SUPPLIED PASSAGE -
Critic Reviews For The Comedy About Spies

From the team behind The Play That Goes Wrong and The Comedy About a Bank Robbery
Set in the heart of 1960s London, this Cold War caper written by Mischief Theatre's Henry Lewis and Henry Shields and directed by Matt Di Carlo (The Play That Goes Wrong, Moulin Rouge!) dives headfirst into a whirlwind of espionage mayhem. When a British double agent steals blueprints for a top-secret weapon, the CIA, KGB, and an unwitting cast of civilians - including a clueless couple and a James Bond wannabe - converge on the glamorous Piccadilly Hotel. The result? A riot of mistaken identities, slapstick spy shenanigans, and non-stop laughs.
But what are the critics saying?

EXTRACTED INFORMATION -
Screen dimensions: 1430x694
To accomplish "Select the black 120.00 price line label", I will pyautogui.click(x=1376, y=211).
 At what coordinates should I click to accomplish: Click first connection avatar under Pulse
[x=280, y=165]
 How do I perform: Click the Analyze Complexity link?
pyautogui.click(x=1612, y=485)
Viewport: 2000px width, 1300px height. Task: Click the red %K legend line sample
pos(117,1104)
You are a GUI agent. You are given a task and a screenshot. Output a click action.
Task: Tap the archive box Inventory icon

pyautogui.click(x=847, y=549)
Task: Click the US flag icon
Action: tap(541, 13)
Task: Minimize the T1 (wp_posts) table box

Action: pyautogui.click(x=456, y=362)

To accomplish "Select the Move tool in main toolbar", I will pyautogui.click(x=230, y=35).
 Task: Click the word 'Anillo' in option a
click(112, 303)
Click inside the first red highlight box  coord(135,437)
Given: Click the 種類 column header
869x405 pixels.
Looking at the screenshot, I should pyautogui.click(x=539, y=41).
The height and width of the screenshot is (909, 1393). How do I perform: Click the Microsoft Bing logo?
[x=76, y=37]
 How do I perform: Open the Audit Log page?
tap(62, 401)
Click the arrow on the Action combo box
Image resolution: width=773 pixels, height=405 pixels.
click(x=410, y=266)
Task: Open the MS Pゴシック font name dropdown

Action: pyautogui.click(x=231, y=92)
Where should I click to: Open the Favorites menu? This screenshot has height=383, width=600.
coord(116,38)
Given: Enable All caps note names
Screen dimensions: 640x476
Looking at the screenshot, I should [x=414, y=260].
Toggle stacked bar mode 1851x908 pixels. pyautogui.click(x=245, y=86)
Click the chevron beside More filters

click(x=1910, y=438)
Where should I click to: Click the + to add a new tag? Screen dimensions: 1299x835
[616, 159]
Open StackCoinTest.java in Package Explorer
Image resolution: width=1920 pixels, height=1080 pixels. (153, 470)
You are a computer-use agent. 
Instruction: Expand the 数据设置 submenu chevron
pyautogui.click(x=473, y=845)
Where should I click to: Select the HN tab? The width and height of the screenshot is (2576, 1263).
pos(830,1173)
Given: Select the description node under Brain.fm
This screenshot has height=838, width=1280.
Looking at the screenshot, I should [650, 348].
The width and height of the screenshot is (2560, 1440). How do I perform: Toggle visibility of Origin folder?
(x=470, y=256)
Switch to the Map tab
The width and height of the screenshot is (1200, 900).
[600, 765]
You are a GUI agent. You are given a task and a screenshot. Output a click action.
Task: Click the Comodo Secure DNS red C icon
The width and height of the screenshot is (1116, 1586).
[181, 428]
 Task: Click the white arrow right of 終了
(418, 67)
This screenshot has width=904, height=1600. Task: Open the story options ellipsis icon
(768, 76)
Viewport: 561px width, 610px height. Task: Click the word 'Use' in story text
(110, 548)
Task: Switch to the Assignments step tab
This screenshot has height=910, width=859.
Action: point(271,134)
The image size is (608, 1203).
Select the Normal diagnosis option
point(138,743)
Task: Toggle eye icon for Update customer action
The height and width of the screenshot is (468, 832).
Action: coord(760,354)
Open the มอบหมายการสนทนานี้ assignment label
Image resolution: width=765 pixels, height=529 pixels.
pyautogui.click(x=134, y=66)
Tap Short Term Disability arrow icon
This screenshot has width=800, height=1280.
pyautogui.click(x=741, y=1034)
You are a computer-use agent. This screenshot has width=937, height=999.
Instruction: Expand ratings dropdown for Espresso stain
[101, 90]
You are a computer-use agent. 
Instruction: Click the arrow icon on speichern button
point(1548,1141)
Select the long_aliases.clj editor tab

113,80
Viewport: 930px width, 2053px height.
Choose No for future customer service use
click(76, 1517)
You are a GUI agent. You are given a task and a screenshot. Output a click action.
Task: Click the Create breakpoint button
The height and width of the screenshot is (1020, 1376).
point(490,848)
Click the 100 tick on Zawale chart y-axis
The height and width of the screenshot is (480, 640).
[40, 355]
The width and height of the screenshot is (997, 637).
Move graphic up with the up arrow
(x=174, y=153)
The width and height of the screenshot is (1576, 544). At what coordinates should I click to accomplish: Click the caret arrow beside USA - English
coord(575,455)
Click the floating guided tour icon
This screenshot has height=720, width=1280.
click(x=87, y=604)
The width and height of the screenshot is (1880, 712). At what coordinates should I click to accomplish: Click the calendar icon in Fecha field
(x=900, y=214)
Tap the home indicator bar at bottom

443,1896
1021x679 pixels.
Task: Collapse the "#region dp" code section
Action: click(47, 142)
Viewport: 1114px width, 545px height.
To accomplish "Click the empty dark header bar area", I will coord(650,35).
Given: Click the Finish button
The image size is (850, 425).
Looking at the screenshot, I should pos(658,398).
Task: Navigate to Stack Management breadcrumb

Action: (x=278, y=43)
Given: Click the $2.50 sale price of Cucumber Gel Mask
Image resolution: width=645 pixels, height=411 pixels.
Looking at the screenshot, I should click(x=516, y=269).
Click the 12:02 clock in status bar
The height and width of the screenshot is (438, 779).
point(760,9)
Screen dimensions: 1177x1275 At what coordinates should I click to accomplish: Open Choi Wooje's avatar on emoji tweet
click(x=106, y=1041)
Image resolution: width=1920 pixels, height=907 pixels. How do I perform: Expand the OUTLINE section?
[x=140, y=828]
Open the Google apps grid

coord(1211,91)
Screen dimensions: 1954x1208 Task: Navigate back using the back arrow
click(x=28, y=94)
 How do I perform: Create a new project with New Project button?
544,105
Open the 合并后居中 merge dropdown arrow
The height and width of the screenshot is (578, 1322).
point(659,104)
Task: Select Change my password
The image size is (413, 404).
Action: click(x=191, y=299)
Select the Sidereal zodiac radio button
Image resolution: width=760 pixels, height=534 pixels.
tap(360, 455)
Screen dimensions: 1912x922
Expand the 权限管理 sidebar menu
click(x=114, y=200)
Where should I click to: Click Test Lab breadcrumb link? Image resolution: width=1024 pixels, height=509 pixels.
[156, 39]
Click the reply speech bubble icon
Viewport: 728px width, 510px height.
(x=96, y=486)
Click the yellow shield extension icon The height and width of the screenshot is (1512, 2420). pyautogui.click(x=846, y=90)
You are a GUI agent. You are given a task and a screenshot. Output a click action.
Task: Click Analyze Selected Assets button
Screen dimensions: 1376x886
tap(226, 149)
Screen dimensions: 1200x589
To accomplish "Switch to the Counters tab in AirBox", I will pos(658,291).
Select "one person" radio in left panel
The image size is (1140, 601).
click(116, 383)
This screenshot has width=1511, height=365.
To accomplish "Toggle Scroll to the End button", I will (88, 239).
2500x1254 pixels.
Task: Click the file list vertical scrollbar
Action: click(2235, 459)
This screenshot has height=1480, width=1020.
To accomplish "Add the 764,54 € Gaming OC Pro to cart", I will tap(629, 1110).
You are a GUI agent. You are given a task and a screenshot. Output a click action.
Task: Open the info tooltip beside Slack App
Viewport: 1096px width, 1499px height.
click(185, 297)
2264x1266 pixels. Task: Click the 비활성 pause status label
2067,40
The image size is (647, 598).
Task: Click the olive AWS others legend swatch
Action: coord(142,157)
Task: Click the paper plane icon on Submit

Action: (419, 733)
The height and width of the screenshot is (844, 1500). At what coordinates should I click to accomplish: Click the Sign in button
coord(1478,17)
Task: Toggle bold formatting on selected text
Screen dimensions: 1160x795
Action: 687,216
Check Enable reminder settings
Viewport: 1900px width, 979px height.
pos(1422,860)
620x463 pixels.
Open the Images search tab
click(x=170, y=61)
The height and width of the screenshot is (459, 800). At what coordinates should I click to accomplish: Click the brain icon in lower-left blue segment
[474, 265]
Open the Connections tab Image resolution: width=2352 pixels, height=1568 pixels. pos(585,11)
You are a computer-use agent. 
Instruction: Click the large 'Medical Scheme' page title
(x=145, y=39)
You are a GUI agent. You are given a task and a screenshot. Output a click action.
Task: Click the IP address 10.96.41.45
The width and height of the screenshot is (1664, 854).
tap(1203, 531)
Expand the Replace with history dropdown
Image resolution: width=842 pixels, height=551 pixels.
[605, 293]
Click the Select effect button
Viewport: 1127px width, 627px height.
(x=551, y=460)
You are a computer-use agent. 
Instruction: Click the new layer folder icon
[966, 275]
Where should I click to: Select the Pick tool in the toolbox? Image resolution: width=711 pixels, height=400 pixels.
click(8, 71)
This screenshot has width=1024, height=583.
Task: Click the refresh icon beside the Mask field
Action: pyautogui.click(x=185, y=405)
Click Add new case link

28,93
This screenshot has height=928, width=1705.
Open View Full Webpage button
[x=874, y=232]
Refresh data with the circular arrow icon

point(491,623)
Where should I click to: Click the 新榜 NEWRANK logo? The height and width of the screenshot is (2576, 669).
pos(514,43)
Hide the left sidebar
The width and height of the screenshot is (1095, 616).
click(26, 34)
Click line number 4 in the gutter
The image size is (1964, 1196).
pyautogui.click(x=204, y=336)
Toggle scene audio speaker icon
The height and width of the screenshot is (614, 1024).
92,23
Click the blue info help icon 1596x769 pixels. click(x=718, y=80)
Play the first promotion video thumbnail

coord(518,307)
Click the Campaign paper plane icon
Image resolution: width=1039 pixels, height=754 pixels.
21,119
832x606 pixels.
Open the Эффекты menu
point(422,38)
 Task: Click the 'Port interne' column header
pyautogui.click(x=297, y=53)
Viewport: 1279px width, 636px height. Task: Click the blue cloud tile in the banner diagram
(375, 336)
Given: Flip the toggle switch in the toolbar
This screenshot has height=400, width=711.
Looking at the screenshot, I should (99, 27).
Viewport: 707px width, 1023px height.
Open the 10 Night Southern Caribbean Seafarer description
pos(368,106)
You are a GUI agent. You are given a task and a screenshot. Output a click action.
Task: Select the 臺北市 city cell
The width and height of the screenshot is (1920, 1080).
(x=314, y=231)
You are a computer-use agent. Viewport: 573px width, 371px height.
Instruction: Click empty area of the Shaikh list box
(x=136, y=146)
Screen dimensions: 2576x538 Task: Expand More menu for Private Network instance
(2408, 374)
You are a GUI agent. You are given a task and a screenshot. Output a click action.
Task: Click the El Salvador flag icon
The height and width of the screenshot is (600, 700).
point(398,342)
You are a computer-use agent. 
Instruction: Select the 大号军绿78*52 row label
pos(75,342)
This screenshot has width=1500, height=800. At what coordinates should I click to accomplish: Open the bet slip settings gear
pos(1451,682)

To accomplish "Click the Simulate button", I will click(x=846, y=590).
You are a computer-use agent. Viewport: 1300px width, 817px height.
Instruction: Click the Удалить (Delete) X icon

AIM 1 - Transcribe the part of the Comedy About Spies text from "From the team" to "the critics saying?".
AIM 2 - In the records, from the line with "This screenshot has width=904, height=1600." to the line with "pyautogui.click(x=741, y=1034)", swap "eye icon" for "visibility icon" and give back only those lines, otherwise unchanged.

EXERCISE RESPONSE 1 -
From the team behind The Play That Goes Wrong and The Comedy About a Bank Robbery
Set in the heart of 1960s London, this Cold War caper written by Mischief Theatre's Henry Lewis and Henry Shields and directed by Matt Di Carlo (The Play That Goes Wrong, Moulin Rouge!) dives headfirst into a whirlwind of espionage mayhem. When a British double agent steals blueprints for a top-secret weapon, the CIA, KGB, and an unwitting cast of civilians - including a clueless couple and a James Bond wannabe - converge on the glamorous Piccadilly Hotel. The result? A riot of mistaken identities, slapstick spy shenanigans, and non-stop laughs.
But what are the critics saying?

EXERCISE RESPONSE 2 -
This screenshot has width=904, height=1600. Task: Open the story options ellipsis icon
(768, 76)
Viewport: 561px width, 610px height. Task: Click the word 'Use' in story text
(110, 548)
Task: Switch to the Assignments step tab
This screenshot has height=910, width=859.
Action: point(271,134)
The image size is (608, 1203).
Select the Normal diagnosis option
point(138,743)
Task: Toggle visibility icon for Update customer action
The height and width of the screenshot is (468, 832).
Action: coord(760,354)
Open the มอบหมายการสนทนานี้ assignment label
Image resolution: width=765 pixels, height=529 pixels.
pyautogui.click(x=134, y=66)
Tap Short Term Disability arrow icon
This screenshot has width=800, height=1280.
pyautogui.click(x=741, y=1034)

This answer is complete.